Well, the day for my final days of teaching high school classes is about to come to an end. I must admit it is a bittersweet time, but not for the reasons one would expect. There are three of us retiring together and we have been friends for many years. We have endured many changes, many principals, and many students, but the change we are facing is not quite the same. We had expected this to be a very happy time, but it is bittersweet. One of my dear friends, Ann, who is also retiring is very sick. She is in the hospital and will not return to end the school year with us. The first indications are that she has lymphnoma. All of the tests are not completed, but she is not doing well at all. She has not felt well for two months, but finally just couldn't go any longer. We are all so concerned about her. Please keep her in your thoughts and prayers. She, like the other 2 of the "Three Muskateers", or "Three Stoges", which ever fits, was looking so forward to retirement and now it seems she may be in the greatest battle of all....the battle for her life. Somehow it just doesn't seem fair that someone who has given so much to so many people all her life should have to face such obstacles. I don't understand how things like this happen. I am really questioning my faith at this time, but I am hanging on because what else can I do? Who else can I ask for help and support if not God? I don't mean for this to be a "lecture", but I am just so overwhelmed right now and I am turning from one idea to another in hopes of finding the answers. So as I cut and paste my final exams and cut and paste exams for Ann, I am trying to hold tight to hope that all will be fine and that we all will retire to face many days together as friend enjoying retirement. Pray for Ann.

Sunday, April 6, 2008

Well, I finally did it!

It has been a long time since I blogged.....I have been rather busy and just not interested in writing my thoughts for others to read. I have been preparing to sign the last of the necessary papers to retire from my teaching career of 34 years. I have been a teacher since I was first married and that will be 40 years this June.
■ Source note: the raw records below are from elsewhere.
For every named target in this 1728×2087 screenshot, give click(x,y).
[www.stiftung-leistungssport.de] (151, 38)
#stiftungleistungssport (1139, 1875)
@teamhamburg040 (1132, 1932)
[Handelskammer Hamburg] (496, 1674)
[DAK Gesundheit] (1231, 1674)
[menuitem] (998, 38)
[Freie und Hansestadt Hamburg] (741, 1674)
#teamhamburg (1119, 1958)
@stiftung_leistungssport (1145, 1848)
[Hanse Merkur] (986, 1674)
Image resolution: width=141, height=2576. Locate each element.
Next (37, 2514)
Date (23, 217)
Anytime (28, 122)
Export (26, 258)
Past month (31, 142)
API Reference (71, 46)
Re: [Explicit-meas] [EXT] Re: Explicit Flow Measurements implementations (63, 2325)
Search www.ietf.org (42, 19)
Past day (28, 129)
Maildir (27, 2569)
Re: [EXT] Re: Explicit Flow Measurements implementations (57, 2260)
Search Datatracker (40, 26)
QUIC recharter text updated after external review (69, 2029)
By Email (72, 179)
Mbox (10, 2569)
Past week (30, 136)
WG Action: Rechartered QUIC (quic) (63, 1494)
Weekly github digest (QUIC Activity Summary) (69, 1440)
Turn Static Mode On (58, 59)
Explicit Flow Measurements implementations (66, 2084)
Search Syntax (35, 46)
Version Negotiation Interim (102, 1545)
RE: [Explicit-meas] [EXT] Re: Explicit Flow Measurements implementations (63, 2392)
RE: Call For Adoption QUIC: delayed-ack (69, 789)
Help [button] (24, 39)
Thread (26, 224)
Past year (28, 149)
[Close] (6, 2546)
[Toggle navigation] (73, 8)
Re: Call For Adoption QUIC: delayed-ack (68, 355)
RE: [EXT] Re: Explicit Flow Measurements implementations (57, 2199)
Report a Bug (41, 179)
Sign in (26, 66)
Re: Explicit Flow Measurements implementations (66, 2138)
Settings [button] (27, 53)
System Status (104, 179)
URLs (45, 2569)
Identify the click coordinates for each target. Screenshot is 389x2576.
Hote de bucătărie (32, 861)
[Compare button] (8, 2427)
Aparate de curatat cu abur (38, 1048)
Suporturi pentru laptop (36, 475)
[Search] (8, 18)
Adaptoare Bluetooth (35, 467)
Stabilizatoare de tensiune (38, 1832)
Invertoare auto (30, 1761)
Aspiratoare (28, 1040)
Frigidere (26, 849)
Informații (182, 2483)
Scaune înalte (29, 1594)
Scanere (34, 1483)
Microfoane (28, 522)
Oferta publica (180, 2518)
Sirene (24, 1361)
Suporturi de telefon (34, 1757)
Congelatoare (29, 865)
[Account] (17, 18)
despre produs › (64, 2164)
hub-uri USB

That is more than half my life....so am I ready for a change? You bet I am! I think a person knows when he/she is ready for such a big change and I have reached that point in my life. Now, don't get me wrong I have loved what I have done as a career, I can't image doing anything else as a career. As long as I can remember I always wanted to be a teacher, and I have done just that. I have had a fantastic ride on the career path and I have worked with some wonderful students who have grown into wonderful adults. Some of these wonderful people have touched my lives in ways that I can't even begin to describe, and sadly some have left this world for a heavenly one, but the imprint of their short lives has made an impact on mine. I have had the honor of teaching people who have gone on to be doctors, lawyers, corporate presidents, teachers, dentists, mothers, fathers, actors, musicians, ministers and oh so many other wonderful professions. So, why am I giving up this wonderful aspect of my life? As Thoreau once said, "I have more lives to live". And I do....I want to travel, spend time with my wonderful husband, see more of my grandchildren, spend time with my children, family, and friends. I want to take some knitting classes, try some new crafts, read a good book without having to put it down to grade papers. I want each day to be a Saturday!! Will I miss teachng? I truly don't know, but I know I will miss seeing my friends and co-workers, I will miss the teenagers and the thrill of seeing a student finally get the idea, but on the other hand I will not miss the alarm ringing at 5:30am, grading papers, preparing lesson plans, giving students detentions, and only having 24 minutes to eat lunch! I will still keep my part-time job at the Community College and teaching public speaking I can do almost with my eyes closed so I will still get to interact with students, just on a little different leve. So as this chapter of my life closes, I must say I am ready to venture out in a different way! I am looking forward to RETIREMENT! Wish me luck on my new adventure!